■ What to produce
Rewrite all of the data below, swapping "folder" for "directory" and leaving everything else unchanged. Omit the pictures from your answer.

:: Stored data ::

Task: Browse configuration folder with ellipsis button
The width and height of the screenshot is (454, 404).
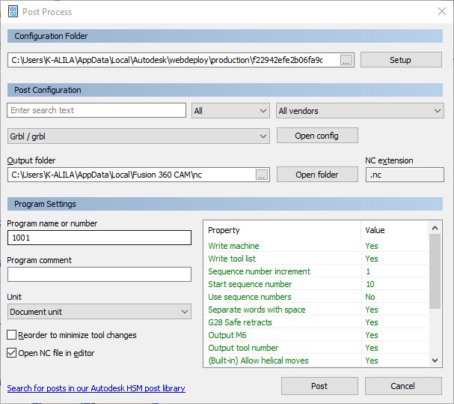Action: click(346, 61)
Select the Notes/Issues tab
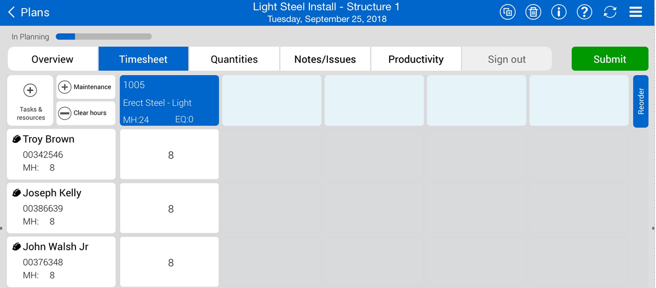This screenshot has width=656, height=288. [x=325, y=59]
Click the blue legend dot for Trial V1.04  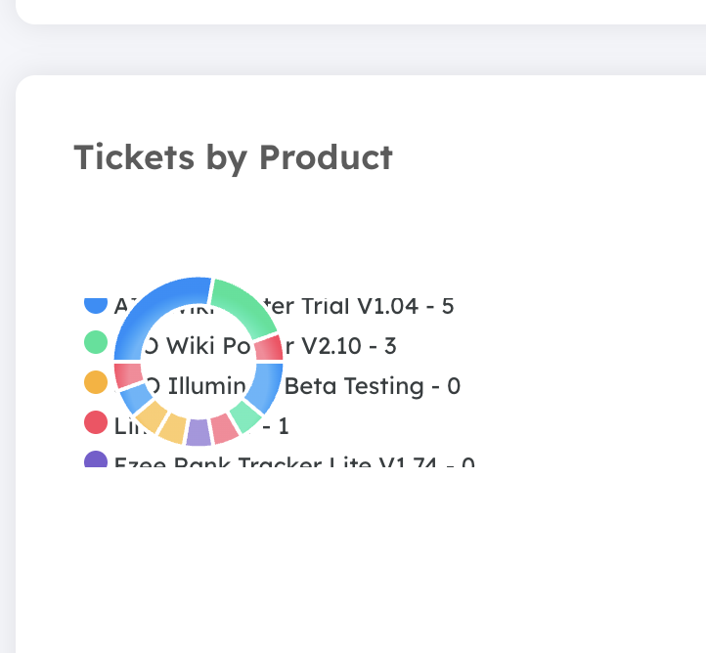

:::

■ Response to this task
Task: Browse configuration directory with ellipsis button
The width and height of the screenshot is (454, 404).
Action: click(346, 61)
Select the Notes/Issues tab
This screenshot has width=656, height=288. [x=325, y=59]
Click the blue legend dot for Trial V1.04  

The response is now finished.